* **Assignment**:
The material below holds a span beginning at the line with "Given: Choose Subtitle... import option" and ending at the line with "Select TSV Neckartenzlingen team name". Quote that span exactly, both ends included, and only that span.

== Segment start ==

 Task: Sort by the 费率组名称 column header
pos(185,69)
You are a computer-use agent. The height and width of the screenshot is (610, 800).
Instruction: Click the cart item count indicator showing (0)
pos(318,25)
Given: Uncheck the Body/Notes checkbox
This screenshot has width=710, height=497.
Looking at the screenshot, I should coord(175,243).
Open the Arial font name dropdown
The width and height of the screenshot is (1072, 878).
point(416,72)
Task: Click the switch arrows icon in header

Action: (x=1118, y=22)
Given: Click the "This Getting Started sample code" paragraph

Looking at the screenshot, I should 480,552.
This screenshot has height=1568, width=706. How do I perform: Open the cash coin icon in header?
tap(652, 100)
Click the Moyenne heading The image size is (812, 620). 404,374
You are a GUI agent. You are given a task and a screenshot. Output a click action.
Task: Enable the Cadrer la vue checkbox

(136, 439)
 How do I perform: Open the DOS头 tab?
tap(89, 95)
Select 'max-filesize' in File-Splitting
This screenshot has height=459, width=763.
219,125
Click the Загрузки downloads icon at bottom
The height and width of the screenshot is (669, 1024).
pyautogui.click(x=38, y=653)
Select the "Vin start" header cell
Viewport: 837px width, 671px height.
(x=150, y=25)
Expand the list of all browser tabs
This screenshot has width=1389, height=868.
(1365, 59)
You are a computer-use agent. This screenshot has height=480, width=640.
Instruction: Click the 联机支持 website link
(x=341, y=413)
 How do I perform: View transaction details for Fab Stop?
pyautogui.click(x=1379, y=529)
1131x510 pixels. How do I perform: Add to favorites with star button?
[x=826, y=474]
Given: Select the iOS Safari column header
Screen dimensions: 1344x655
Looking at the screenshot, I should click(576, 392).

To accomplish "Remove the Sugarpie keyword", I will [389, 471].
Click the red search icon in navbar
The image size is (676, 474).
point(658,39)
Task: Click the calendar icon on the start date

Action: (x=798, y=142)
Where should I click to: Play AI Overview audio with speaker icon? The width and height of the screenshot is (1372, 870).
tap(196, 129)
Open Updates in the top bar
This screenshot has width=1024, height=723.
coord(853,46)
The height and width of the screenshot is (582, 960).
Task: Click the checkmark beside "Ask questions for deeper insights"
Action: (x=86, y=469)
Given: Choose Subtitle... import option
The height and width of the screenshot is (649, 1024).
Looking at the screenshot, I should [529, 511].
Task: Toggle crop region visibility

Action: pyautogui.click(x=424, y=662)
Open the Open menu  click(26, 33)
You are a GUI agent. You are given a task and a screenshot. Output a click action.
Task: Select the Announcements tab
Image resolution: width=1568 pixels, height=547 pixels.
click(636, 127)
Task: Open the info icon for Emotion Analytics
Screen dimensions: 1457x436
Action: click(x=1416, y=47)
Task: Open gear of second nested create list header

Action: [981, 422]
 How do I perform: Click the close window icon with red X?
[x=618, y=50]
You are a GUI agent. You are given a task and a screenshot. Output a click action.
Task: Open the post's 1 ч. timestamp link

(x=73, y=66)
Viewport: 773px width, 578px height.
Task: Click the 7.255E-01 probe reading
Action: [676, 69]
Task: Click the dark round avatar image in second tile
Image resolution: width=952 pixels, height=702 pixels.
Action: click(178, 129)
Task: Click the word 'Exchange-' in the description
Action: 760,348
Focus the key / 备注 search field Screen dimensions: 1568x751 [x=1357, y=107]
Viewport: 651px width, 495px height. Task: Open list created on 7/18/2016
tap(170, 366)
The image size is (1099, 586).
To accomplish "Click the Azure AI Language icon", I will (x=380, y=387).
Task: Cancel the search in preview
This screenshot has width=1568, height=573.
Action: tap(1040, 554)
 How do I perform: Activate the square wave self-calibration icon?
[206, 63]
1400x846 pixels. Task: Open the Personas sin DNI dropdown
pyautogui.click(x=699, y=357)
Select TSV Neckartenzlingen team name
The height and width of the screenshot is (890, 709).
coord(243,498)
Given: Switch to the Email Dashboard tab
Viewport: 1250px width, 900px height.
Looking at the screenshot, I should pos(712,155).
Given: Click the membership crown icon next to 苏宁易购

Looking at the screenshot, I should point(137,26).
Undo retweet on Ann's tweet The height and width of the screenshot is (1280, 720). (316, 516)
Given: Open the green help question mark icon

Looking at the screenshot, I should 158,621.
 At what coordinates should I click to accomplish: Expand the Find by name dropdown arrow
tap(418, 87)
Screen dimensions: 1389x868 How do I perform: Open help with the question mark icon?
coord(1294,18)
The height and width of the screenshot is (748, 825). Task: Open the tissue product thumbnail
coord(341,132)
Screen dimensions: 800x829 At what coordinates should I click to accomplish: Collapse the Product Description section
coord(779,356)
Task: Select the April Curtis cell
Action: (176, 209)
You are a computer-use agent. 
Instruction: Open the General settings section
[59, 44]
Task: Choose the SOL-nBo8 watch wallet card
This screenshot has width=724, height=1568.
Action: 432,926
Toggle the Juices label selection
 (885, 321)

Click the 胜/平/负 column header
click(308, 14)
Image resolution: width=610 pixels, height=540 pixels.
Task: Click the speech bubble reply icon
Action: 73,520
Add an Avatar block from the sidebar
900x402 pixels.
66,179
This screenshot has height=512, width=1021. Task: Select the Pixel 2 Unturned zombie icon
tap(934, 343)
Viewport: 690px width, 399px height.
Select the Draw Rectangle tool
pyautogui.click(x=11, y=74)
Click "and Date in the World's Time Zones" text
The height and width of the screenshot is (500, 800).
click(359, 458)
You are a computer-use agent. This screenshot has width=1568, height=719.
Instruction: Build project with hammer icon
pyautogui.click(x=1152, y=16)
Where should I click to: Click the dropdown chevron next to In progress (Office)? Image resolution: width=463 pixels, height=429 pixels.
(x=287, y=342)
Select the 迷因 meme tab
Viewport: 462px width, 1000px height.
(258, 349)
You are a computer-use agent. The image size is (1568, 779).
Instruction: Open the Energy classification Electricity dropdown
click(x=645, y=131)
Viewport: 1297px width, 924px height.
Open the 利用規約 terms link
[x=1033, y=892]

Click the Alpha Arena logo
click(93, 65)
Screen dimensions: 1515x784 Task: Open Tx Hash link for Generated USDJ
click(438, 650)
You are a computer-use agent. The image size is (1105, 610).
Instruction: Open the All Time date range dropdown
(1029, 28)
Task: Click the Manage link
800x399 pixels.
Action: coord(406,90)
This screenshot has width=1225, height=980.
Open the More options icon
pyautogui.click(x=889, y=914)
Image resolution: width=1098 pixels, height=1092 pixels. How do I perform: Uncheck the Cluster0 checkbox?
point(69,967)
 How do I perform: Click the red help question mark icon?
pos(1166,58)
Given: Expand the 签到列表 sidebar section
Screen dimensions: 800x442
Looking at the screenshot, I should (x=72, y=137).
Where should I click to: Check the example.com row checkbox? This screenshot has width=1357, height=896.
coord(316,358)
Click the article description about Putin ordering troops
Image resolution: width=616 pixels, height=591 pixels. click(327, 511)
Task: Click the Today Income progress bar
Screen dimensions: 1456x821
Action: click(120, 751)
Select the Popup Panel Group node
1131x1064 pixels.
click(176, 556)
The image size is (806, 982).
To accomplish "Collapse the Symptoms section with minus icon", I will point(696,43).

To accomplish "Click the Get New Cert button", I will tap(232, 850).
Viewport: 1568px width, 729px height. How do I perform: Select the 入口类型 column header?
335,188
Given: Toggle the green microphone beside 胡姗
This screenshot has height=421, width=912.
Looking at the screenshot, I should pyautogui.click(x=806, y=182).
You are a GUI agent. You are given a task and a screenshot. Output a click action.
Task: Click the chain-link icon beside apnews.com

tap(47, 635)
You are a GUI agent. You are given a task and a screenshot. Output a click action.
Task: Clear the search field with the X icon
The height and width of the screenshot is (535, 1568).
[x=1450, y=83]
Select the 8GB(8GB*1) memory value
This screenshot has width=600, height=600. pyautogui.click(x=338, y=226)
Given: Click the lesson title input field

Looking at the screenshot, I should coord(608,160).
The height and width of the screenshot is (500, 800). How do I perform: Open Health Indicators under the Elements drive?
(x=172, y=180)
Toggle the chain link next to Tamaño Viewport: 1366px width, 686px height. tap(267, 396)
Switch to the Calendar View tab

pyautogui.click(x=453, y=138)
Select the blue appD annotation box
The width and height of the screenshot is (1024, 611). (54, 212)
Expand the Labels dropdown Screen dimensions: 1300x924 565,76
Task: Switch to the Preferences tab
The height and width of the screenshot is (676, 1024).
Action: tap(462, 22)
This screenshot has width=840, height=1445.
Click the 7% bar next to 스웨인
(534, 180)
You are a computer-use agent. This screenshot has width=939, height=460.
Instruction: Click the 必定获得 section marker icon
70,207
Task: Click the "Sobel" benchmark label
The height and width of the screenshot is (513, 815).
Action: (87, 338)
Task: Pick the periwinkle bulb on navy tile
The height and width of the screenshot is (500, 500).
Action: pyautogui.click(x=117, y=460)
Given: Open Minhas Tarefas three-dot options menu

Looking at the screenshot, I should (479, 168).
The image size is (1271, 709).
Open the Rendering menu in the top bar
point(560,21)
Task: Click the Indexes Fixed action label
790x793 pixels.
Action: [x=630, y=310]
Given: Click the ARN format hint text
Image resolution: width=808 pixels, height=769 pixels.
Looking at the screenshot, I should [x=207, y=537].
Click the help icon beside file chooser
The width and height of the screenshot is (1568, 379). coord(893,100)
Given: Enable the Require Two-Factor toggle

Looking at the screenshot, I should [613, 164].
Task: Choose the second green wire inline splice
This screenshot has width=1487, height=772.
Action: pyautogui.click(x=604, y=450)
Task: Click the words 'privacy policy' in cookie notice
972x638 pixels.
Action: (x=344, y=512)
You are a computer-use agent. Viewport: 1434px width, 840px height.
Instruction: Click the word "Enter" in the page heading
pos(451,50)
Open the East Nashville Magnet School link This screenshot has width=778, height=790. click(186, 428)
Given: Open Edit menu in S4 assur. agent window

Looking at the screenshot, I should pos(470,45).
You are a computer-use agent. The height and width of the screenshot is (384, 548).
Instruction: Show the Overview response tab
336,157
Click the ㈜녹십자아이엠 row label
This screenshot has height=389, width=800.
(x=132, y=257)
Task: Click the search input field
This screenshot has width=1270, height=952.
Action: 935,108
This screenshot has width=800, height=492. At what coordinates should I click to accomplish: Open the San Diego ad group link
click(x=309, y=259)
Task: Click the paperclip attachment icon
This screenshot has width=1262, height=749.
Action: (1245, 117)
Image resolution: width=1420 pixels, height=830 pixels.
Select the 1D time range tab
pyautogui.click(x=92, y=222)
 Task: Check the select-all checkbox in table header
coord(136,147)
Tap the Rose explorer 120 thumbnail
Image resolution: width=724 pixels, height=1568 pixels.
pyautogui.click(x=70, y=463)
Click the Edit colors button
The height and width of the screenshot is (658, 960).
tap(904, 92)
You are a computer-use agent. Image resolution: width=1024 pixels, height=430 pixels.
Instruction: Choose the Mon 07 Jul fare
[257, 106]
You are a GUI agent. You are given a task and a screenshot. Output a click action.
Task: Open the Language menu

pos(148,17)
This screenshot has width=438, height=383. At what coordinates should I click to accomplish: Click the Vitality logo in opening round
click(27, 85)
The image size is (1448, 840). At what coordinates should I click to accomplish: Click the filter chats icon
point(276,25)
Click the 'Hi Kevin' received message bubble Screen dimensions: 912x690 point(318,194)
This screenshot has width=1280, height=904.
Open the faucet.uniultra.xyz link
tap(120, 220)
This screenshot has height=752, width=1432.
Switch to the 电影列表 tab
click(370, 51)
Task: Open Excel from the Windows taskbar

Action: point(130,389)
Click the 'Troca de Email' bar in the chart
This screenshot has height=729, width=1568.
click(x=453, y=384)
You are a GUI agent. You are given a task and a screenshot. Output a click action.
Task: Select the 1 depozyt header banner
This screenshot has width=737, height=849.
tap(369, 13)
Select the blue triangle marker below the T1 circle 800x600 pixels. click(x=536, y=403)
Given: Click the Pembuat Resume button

== Segment end ==

* **Result**:
Given: Choose Subtitle... import option
The height and width of the screenshot is (649, 1024).
Looking at the screenshot, I should [529, 511].
Task: Toggle crop region visibility

Action: pyautogui.click(x=424, y=662)
Open the Open menu  click(26, 33)
You are a GUI agent. You are given a task and a screenshot. Output a click action.
Task: Select the Announcements tab
Image resolution: width=1568 pixels, height=547 pixels.
click(636, 127)
Task: Open the info icon for Emotion Analytics
Screen dimensions: 1457x436
Action: click(x=1416, y=47)
Task: Open gear of second nested create list header

Action: [981, 422]
 How do I perform: Click the close window icon with red X?
[x=618, y=50]
You are a GUI agent. You are given a task and a screenshot. Output a click action.
Task: Open the post's 1 ч. timestamp link

(x=73, y=66)
Viewport: 773px width, 578px height.
Task: Click the 7.255E-01 probe reading
Action: [676, 69]
Task: Click the dark round avatar image in second tile
Image resolution: width=952 pixels, height=702 pixels.
Action: click(178, 129)
Task: Click the word 'Exchange-' in the description
Action: 760,348
Focus the key / 备注 search field Screen dimensions: 1568x751 [x=1357, y=107]
Viewport: 651px width, 495px height. Task: Open list created on 7/18/2016
tap(170, 366)
The image size is (1099, 586).
To accomplish "Click the Azure AI Language icon", I will (x=380, y=387).
Task: Cancel the search in preview
This screenshot has width=1568, height=573.
Action: tap(1040, 554)
 How do I perform: Activate the square wave self-calibration icon?
[206, 63]
1400x846 pixels. Task: Open the Personas sin DNI dropdown
pyautogui.click(x=699, y=357)
Select TSV Neckartenzlingen team name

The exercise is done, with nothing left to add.